Task requirements: What you return should match every entry, character for character.

Record extracts:
* * * *

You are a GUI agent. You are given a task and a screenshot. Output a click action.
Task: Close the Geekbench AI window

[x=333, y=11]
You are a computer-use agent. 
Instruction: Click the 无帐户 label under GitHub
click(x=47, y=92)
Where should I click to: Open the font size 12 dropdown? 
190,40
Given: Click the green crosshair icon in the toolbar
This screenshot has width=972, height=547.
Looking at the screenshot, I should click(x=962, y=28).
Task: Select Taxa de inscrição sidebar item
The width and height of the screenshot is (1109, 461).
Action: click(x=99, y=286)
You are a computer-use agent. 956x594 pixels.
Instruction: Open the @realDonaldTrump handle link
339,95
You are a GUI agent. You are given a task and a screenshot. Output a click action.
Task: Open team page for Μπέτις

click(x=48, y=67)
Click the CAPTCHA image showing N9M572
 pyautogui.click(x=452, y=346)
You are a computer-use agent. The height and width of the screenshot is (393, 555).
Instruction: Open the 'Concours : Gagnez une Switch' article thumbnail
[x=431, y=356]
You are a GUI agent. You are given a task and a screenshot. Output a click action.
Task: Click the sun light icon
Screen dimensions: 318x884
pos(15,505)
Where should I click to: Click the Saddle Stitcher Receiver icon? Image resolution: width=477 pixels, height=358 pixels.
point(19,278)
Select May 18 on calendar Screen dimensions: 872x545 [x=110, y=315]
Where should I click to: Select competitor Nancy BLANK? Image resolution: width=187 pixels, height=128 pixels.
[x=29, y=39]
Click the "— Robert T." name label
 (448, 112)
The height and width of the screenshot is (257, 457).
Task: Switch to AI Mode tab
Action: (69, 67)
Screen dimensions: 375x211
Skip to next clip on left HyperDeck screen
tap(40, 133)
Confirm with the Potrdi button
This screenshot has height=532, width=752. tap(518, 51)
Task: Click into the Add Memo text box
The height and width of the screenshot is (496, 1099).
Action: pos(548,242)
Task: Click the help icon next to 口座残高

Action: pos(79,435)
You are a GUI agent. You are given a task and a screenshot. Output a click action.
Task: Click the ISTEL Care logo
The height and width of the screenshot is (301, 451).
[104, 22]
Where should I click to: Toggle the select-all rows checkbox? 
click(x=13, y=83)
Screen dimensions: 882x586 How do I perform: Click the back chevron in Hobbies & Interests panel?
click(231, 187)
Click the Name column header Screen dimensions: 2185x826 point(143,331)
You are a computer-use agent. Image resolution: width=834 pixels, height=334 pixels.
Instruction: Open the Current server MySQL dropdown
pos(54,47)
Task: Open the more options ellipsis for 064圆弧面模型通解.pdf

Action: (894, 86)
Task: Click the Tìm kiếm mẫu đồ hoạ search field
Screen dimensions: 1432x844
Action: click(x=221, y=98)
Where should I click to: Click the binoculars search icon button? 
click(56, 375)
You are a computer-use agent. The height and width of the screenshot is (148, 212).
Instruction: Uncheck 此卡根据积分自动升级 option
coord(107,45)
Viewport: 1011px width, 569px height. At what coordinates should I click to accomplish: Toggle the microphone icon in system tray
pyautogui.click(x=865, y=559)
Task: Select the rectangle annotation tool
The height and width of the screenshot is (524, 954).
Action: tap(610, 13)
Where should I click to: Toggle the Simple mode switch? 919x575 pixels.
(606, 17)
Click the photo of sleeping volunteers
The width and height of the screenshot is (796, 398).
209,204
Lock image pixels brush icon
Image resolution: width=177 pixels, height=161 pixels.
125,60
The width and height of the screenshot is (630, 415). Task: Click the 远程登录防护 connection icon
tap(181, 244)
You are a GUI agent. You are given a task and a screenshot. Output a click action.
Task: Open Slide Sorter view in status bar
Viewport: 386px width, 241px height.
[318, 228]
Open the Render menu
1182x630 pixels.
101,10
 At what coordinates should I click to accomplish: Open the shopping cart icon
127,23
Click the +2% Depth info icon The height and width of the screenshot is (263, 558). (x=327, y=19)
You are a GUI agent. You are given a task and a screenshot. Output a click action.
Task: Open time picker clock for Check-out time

* * * *

Exercise result:
You are a GUI agent. You are given a task and a screenshot. Output a click action.
Task: Close the Geekbench AI window

[x=333, y=11]
You are a computer-use agent. 
Instruction: Click the 无帐户 label under GitHub
click(x=47, y=92)
Where should I click to: Open the font size 12 dropdown? 
190,40
Given: Click the green crosshair icon in the toolbar
This screenshot has width=972, height=547.
Looking at the screenshot, I should click(x=962, y=28).
Task: Select Taxa de inscrição sidebar item
The width and height of the screenshot is (1109, 461).
Action: click(x=99, y=286)
You are a computer-use agent. 956x594 pixels.
Instruction: Open the @realDonaldTrump handle link
339,95
You are a GUI agent. You are given a task and a screenshot. Output a click action.
Task: Open team page for Μπέτις

click(x=48, y=67)
Click the CAPTCHA image showing N9M572
 pyautogui.click(x=452, y=346)
You are a computer-use agent. The height and width of the screenshot is (393, 555).
Instruction: Open the 'Concours : Gagnez une Switch' article thumbnail
[x=431, y=356]
You are a GUI agent. You are given a task and a screenshot. Output a click action.
Task: Click the sun light icon
Screen dimensions: 318x884
pos(15,505)
Where should I click to: Click the Saddle Stitcher Receiver icon? Image resolution: width=477 pixels, height=358 pixels.
point(19,278)
Select May 18 on calendar Screen dimensions: 872x545 [x=110, y=315]
Where should I click to: Select competitor Nancy BLANK? Image resolution: width=187 pixels, height=128 pixels.
[x=29, y=39]
Click the "— Robert T." name label
 (448, 112)
The height and width of the screenshot is (257, 457).
Task: Switch to AI Mode tab
Action: (69, 67)
Screen dimensions: 375x211
Skip to next clip on left HyperDeck screen
tap(40, 133)
Confirm with the Potrdi button
This screenshot has height=532, width=752. tap(518, 51)
Task: Click into the Add Memo text box
The height and width of the screenshot is (496, 1099).
Action: pos(548,242)
Task: Click the help icon next to 口座残高

Action: pos(79,435)
You are a GUI agent. You are given a task and a screenshot. Output a click action.
Task: Click the ISTEL Care logo
The height and width of the screenshot is (301, 451).
[104, 22]
Where should I click to: Toggle the select-all rows checkbox? 
click(x=13, y=83)
Screen dimensions: 882x586 How do I perform: Click the back chevron in Hobbies & Interests panel?
click(231, 187)
Click the Name column header Screen dimensions: 2185x826 point(143,331)
You are a computer-use agent. Image resolution: width=834 pixels, height=334 pixels.
Instruction: Open the Current server MySQL dropdown
pos(54,47)
Task: Open the more options ellipsis for 064圆弧面模型通解.pdf

Action: (894, 86)
Task: Click the Tìm kiếm mẫu đồ hoạ search field
Screen dimensions: 1432x844
Action: click(x=221, y=98)
Where should I click to: Click the binoculars search icon button? 
click(56, 375)
You are a computer-use agent. The height and width of the screenshot is (148, 212).
Instruction: Uncheck 此卡根据积分自动升级 option
coord(107,45)
Viewport: 1011px width, 569px height. At what coordinates should I click to accomplish: Toggle the microphone icon in system tray
pyautogui.click(x=865, y=559)
Task: Select the rectangle annotation tool
The height and width of the screenshot is (524, 954).
Action: tap(610, 13)
Where should I click to: Toggle the Simple mode switch? 919x575 pixels.
(606, 17)
Click the photo of sleeping volunteers
The width and height of the screenshot is (796, 398).
209,204
Lock image pixels brush icon
Image resolution: width=177 pixels, height=161 pixels.
125,60
The width and height of the screenshot is (630, 415). Task: Click the 远程登录防护 connection icon
tap(181, 244)
You are a GUI agent. You are given a task and a screenshot. Output a click action.
Task: Open Slide Sorter view in status bar
Viewport: 386px width, 241px height.
[318, 228]
Open the Render menu
1182x630 pixels.
101,10
 At what coordinates should I click to accomplish: Open the shopping cart icon
127,23
Click the +2% Depth info icon The height and width of the screenshot is (263, 558). (x=327, y=19)
You are a GUI agent. You are given a task and a screenshot. Output a click action.
Task: Open time picker clock for Check-out time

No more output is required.